The electorate of Brindabella covers the rural areas in the south of the Territory and outer southern Canberra including Tuggeranong. Five members are to be elected under the Hare-Clark system, with a quota of 16.67 required for election. It is only compulsory for voters to number one candidate for each vacancy (so five in Brindabella and Ginninderra and seven in Molonglo), after which they have the option to exhaust. At the first two elections under the current system Brindabella returned two members for each major party plus independent Paul Osborne. In 2001 Labor broke through to win a third seat at Osborne’s expense, their primary vote increasing from 28.5 to 44 per cent.
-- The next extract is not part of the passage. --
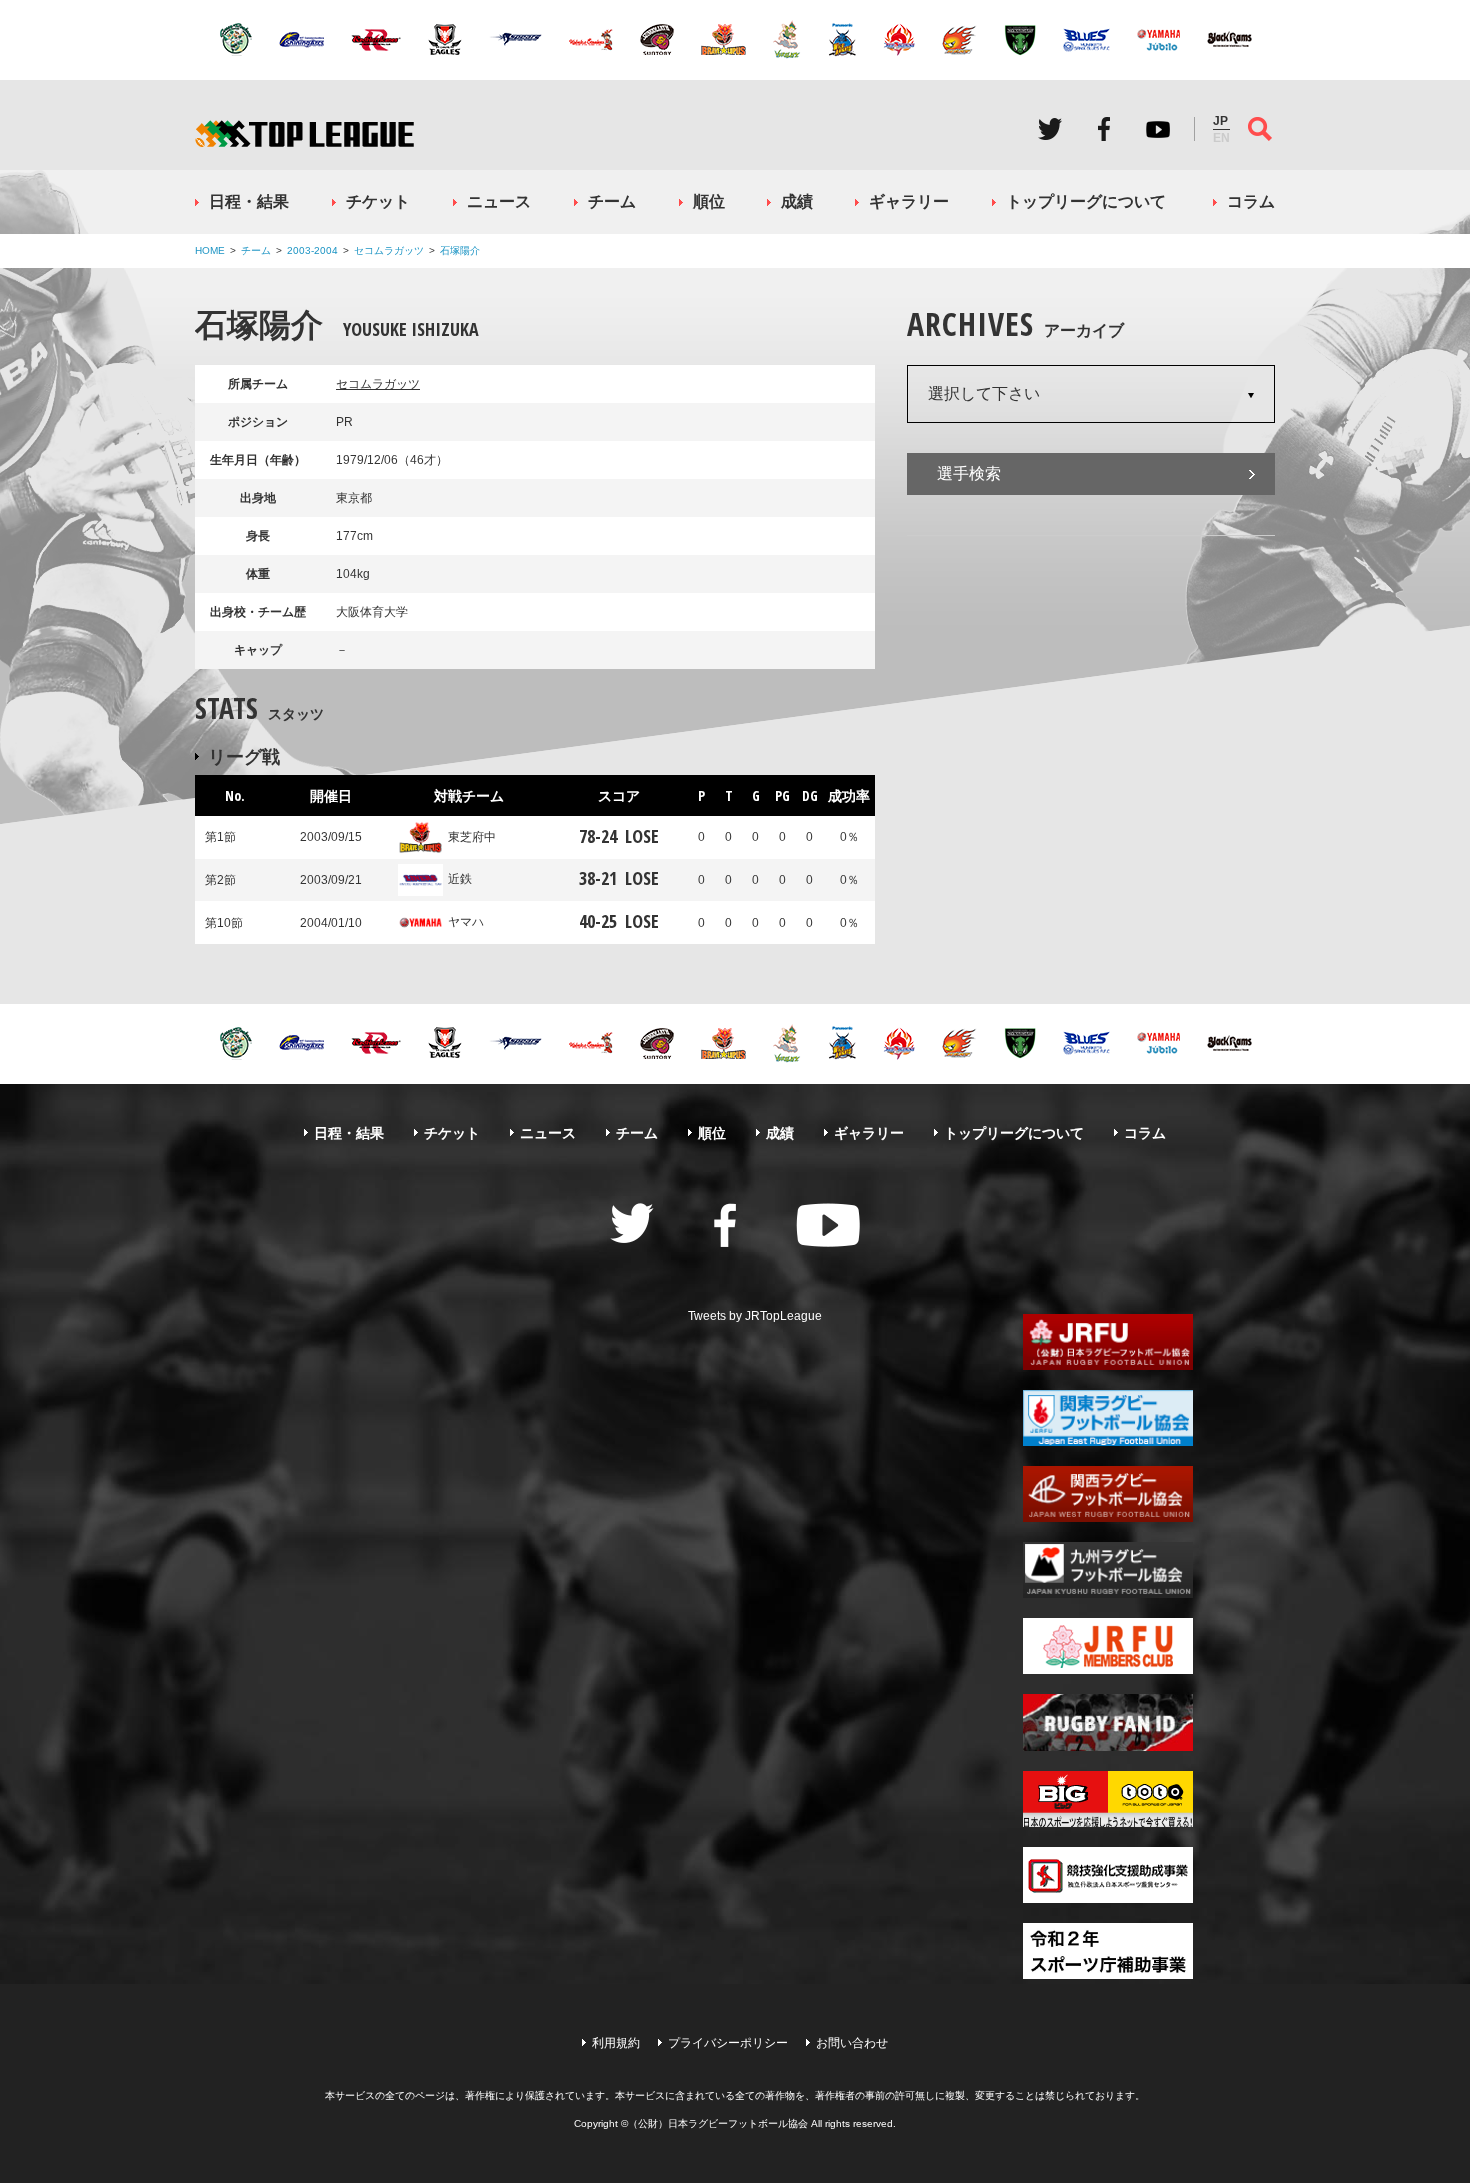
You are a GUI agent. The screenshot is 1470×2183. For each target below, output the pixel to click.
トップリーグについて (1086, 201)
Their challenge this time is to try and hold that seat against the rising tide of the Greens.
In this respect the bar has been raised by the retirement of member Bill Wood, a veteran of the first ACT Legislative Assembly in 1989, who will take with him a name recognition that is very important in these elections. Incumbents John Hargreaves and Karin MacDonald are assured of re-election while the remaining Labor candidates, Mick Gentleman, Paschal Leahy and Rebecca Logue, appear from this distance to have about as much chance as each other of taking a third seat. To do this they will also need to overcome the two Greens candidates, Graham Jensen and Kathryn Kelly. Crispin Hull of the Canberra Times argues that Labor will need to substantially improve on the 44 per cent of the vote they received to win the third seat in 2001, when the non-major party vote split in several directions and petered out through exhaustion and leakage to the major parties. This time they will face a consolidated Greens vote. However, Antony Green notes that the 6.9 per cent vote for defeated independent Paul Osborne, who is not contesting this time, "is more likely to return to the major parties than to go to the Greens".
There are also two sitting Liberal members who appear certain to be re-elected – Opposition Leader Brendan Smyth, who held the federal seat of Canberra for one year after the 1995 by-election that lit the fuse on the Keating Government, and Steve Pratt, the CARE aid worker who was imprisoned in Yugoslavia on spying charges in 1999.